- **Input records**:

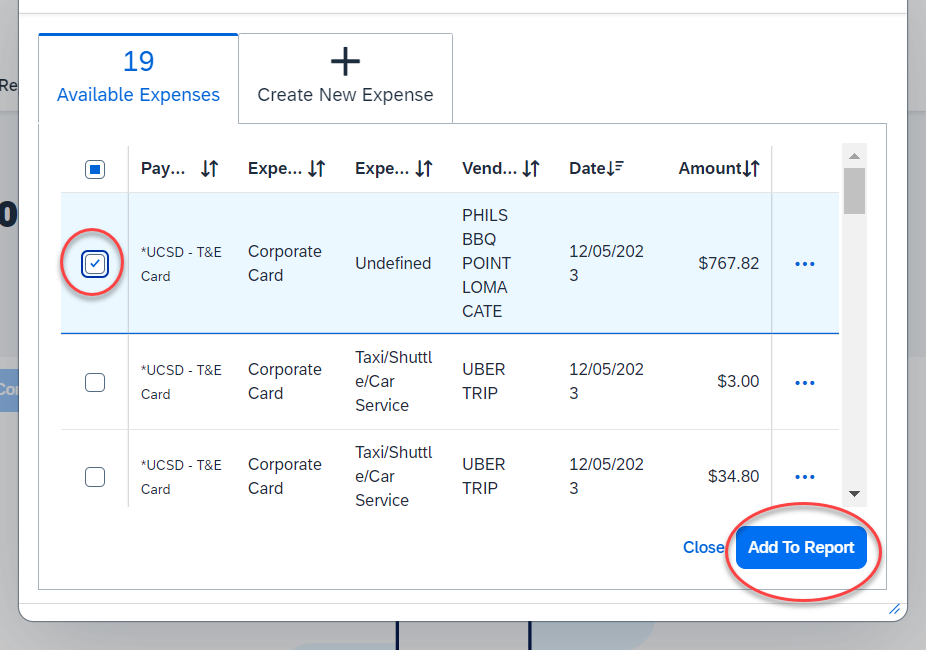Image resolution: width=926 pixels, height=650 pixels.
Task: Sort the Expense Type column
Action: click(317, 168)
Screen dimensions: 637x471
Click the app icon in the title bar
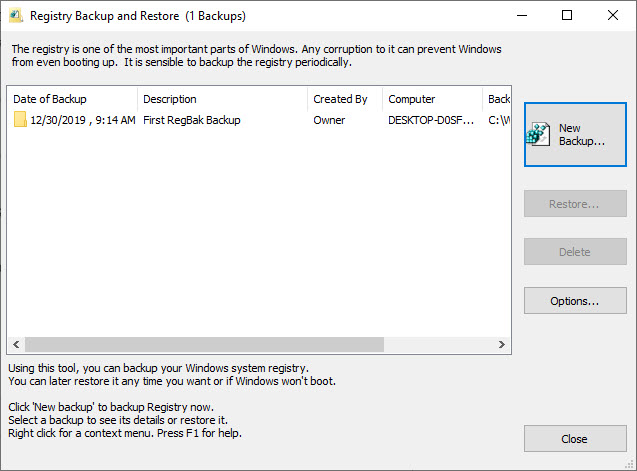tap(16, 16)
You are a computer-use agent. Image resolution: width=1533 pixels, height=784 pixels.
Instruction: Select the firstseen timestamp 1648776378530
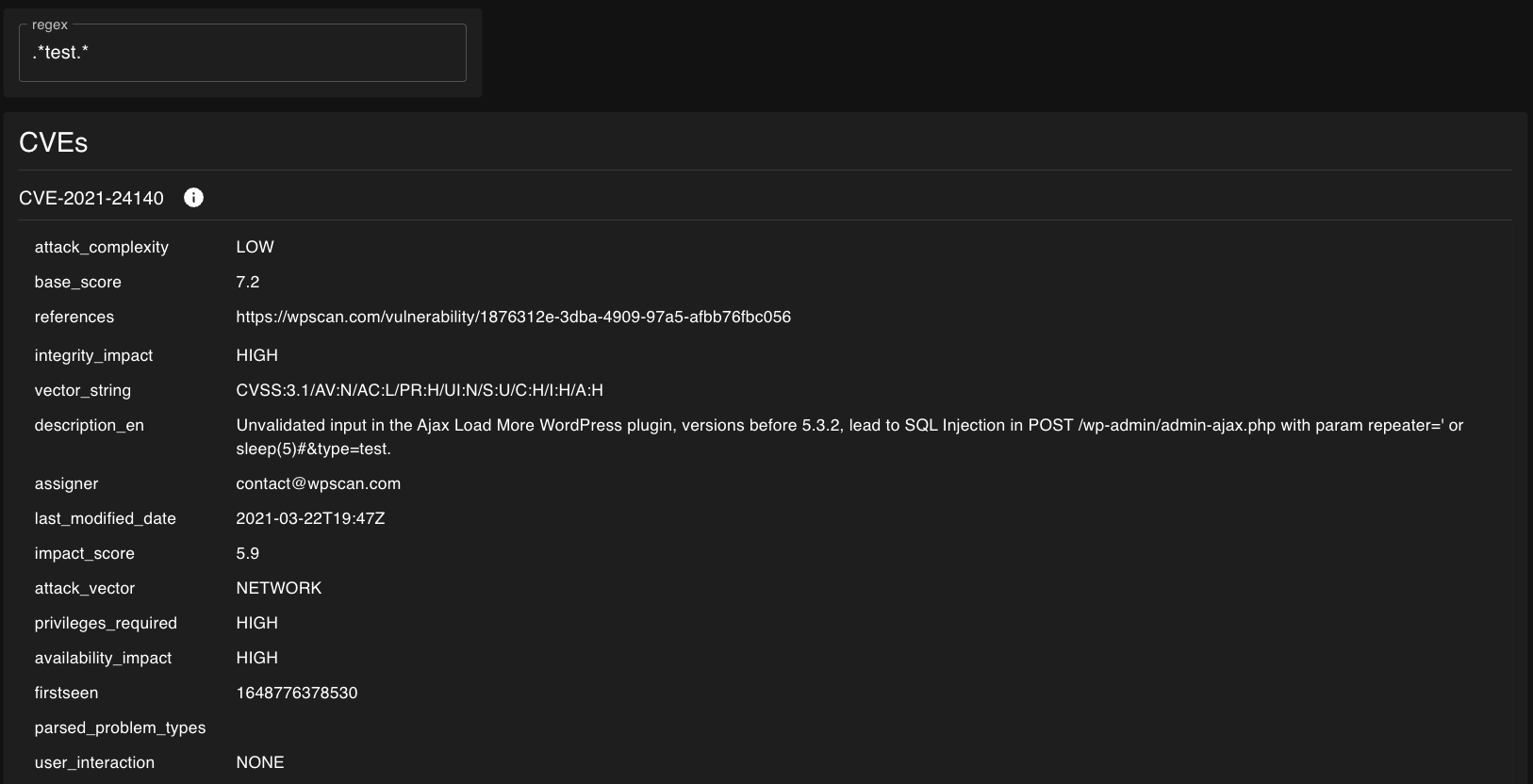coord(296,694)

- **Exercise prompt**:
Return only the lines from the line containing "Instruction: Select the" through the last line of the records above, both ends included, exactly as written, leaving pictures out.

- **Problem solution**:
Instruction: Select the firstseen timestamp 1648776378530
coord(296,694)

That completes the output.